Ella se fue de casa con la mirada aliviada, su pelo negro enmarcando sus ojos rasgados y el
cuerpo entumecido. -Bajemos ahora así no lo hago esperar- dijo. En mi mente ensayé mil
respuestas, la miré y agarré sus bolsos para que evite hacer fuerza. Yo también me sentí
aliviada y con el cuerpo cansado por sentir miedo. -Tené cuidado, no sabés quién es, puede
ser peligroso- Tiene razón, también pienso cuánto vale saber quién es alguien si no está
para el abrazo. Temí que el aura negra quede adherida a mi casa, a la urgencia no la calma
los rituales, terapia o el tarot, ni siquiera todo junto. Porque a la urgencia no le importa la
contradicción o la certeza. La urgencia es en lo que pienso mientras me lavo el cuerpo,
cepillo cada parte para raspar la piel vieja. Repaso con el agua las piernas firmes, la forma
redonda de la cadera, la erección sútil del torso. Me limpio para recibirlo nueva de una
historia que me tuvo en la fila de una farmacia 24 horas para bajar la fiebre, para aplacar las
gracias. Ropa interior de algodón, la de la suerte, la que tiene los elásticos sutilmente
vencidos, la que se pliega y se mete. Esencia de jazmín en la nuca y la casa con un
sahumo de palo santo, porque a los extraños también se les da la bienvenida.

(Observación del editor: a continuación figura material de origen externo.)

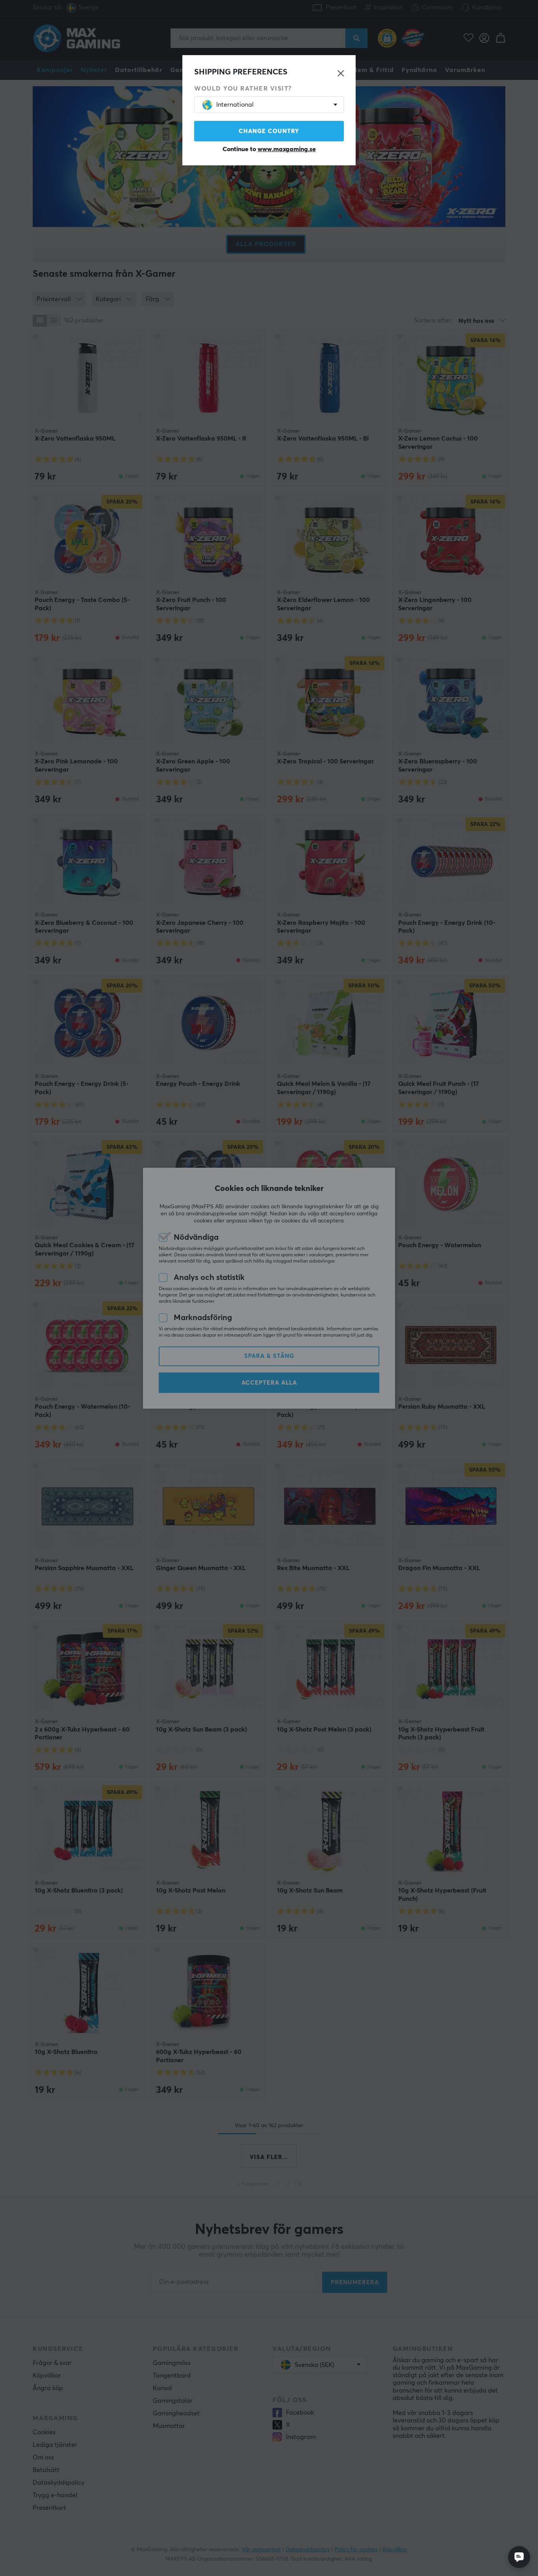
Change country (269, 131)
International (235, 105)
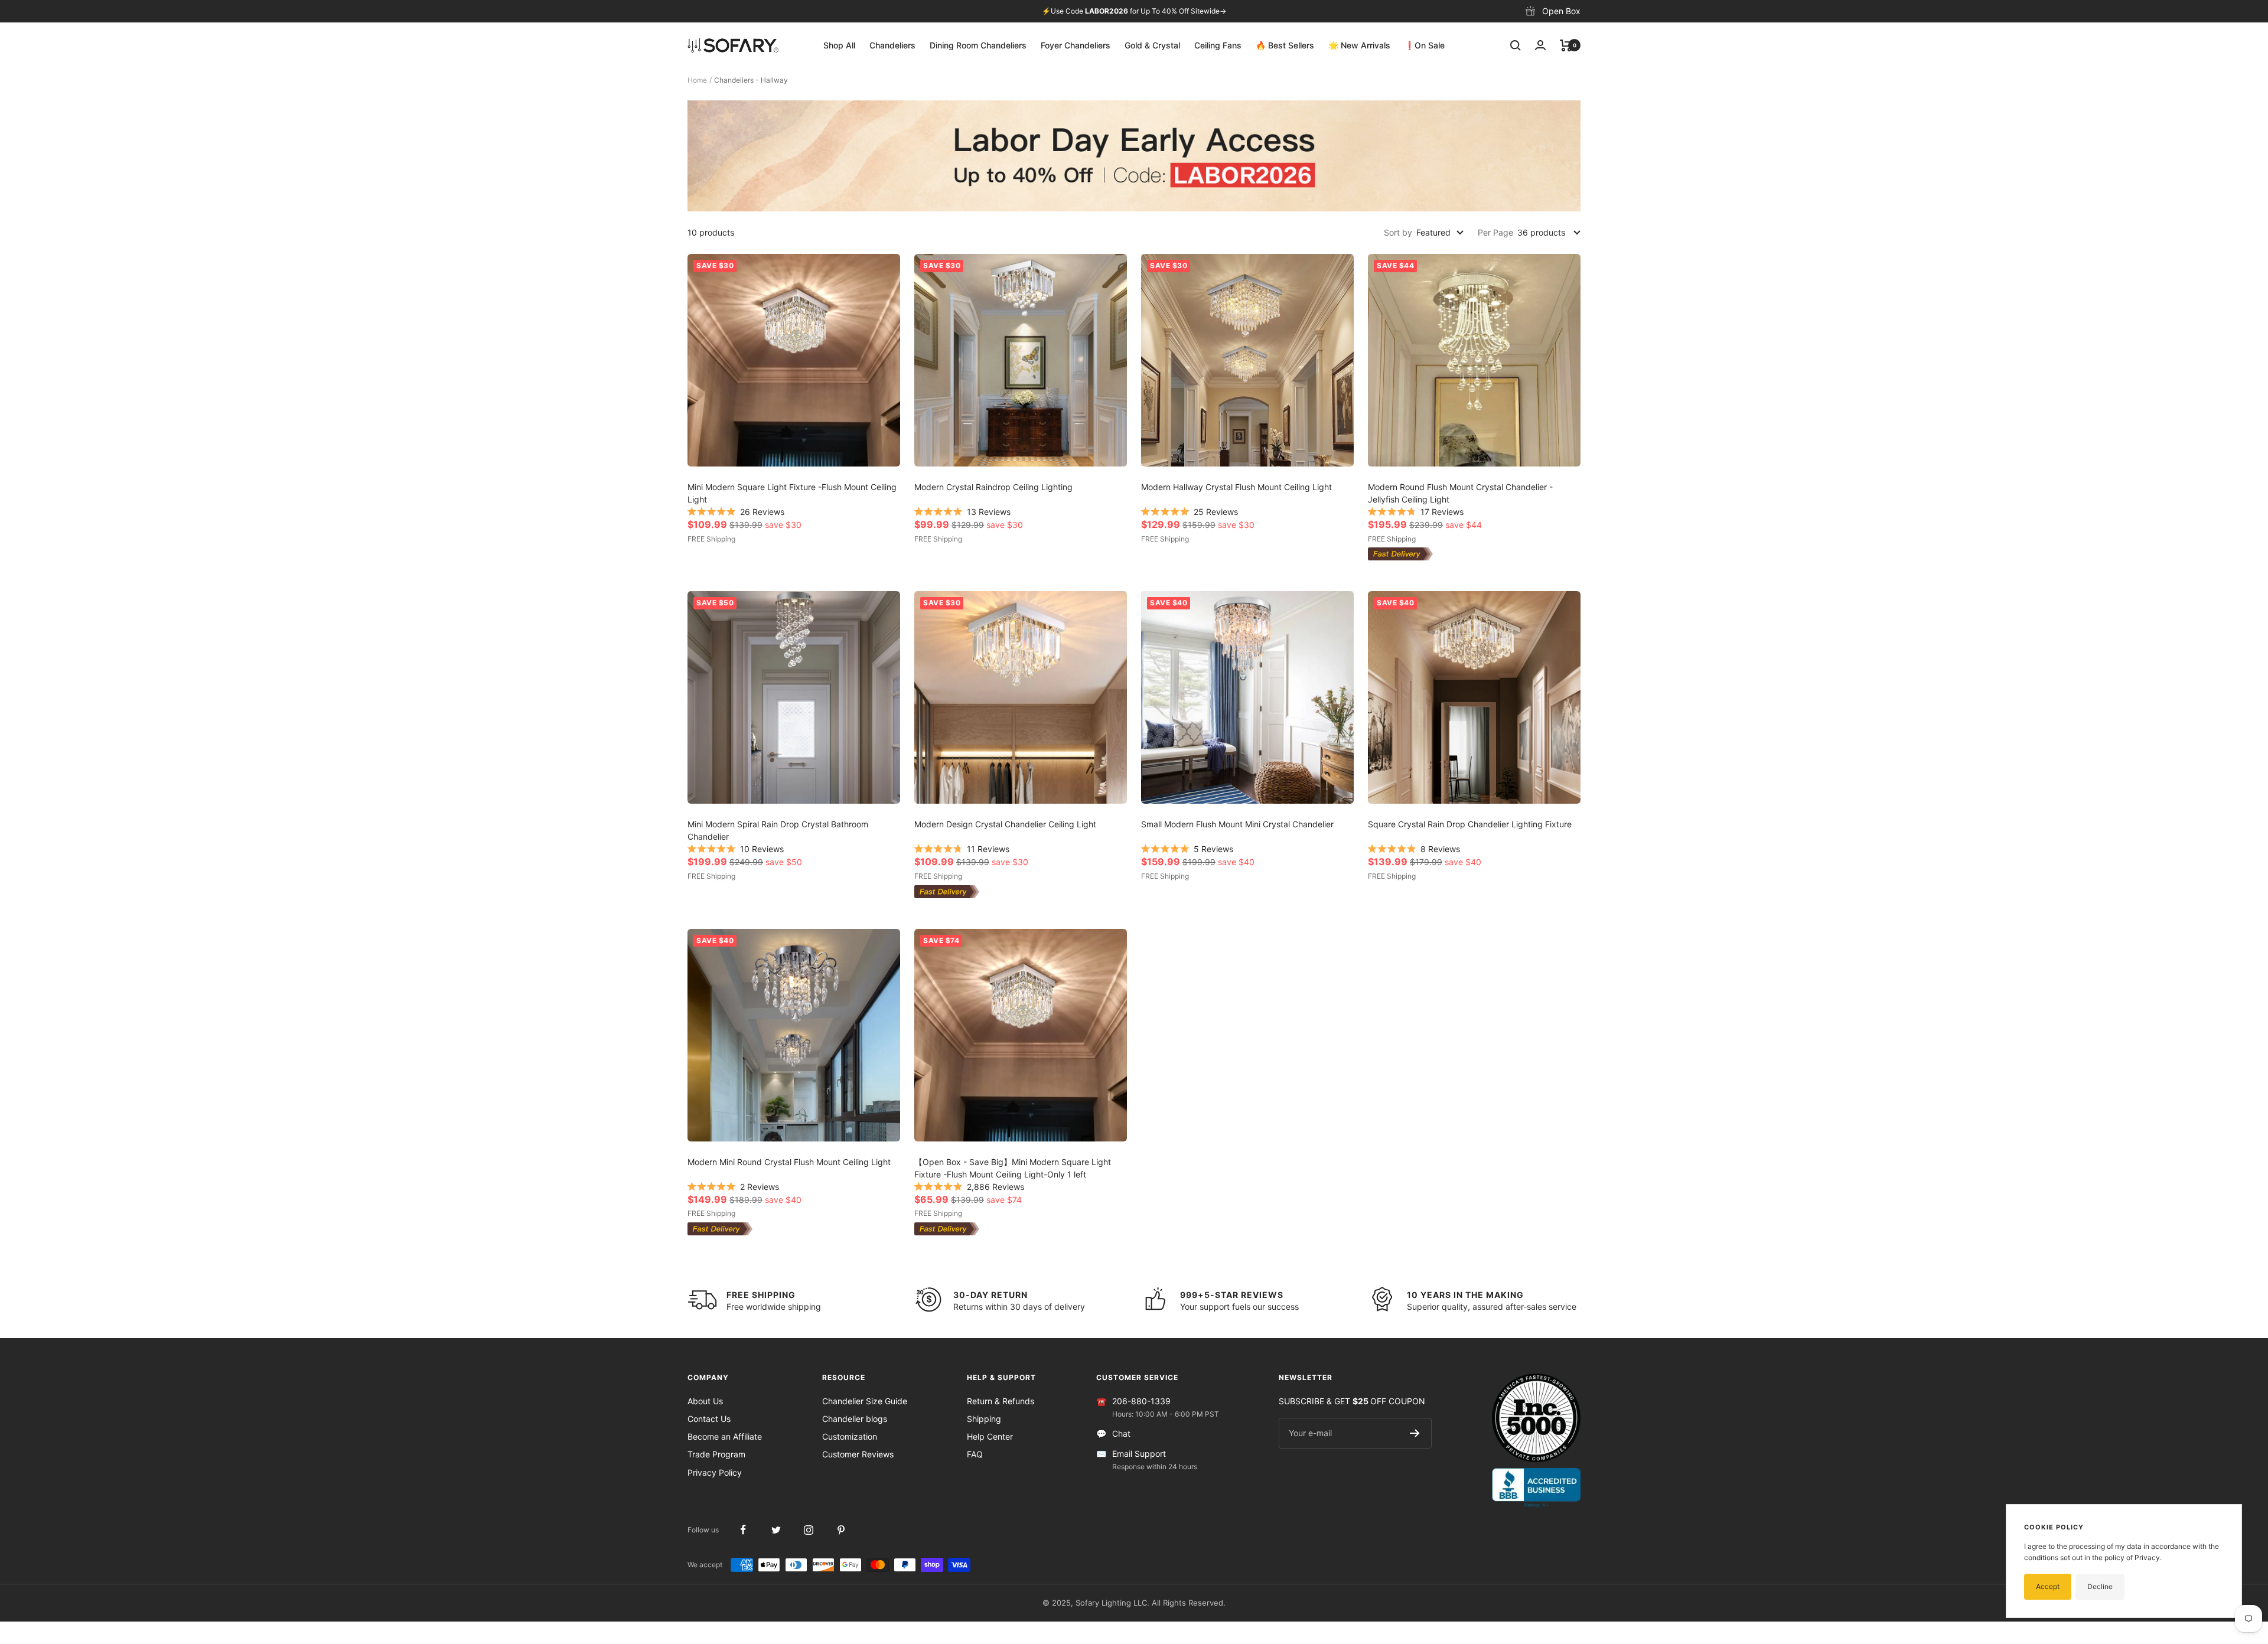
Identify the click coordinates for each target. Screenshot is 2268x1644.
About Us (705, 1401)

Así que ahí estaba él en bici y con la precisión justa para tildar vainilla, roble, té negro. No
importaba la torpeza de sus palabras, ni su voz chillona y con un dejo de cheto devenido en
músico pobre. Más peso fue la habilidad del tango suave que bailaron sus dedos sobre la
piel que habita la sombras. Los hombres que tocan cuerdas suelen tener una habilidad
especial en las manos, firmeza para tocar en el traste indicado y flexibilidad justa para
estirar las cuerdas y hacerlas vibrar. Le pedí que no hable, lo único que necesitaba saber lo
podía marcar o escribir en el papel que estaba en la mesa de luz. Un fibra azul y una
naranja, amo las fibras naranjas tanto como leer al día siguiente el menú que se forma cada
vez. Miré nuestro reflejo a través del ventanal de mi habitación, no me resistí a la tentación
que algún vecino pueda adivinarnos en la penumbra. En cuatro una figura única de dos
cabezas, con las bocas abiertas, encastrados. A penas, si una mano en mi cuello y la otra
empujando mi espalda hacia abajo, hasta encontrar lo más profundo de la cama, hasta
terminar.

Se fue en bici, sin hablar y determinado, como la madrugada de sábado de los que están
solos. A cumplir su tarea de virilidad valiente y con sabor a final en la boca. En bici y con el
bulto apretado toda la fragilidad de una masculinidad que no resiste el tiempo.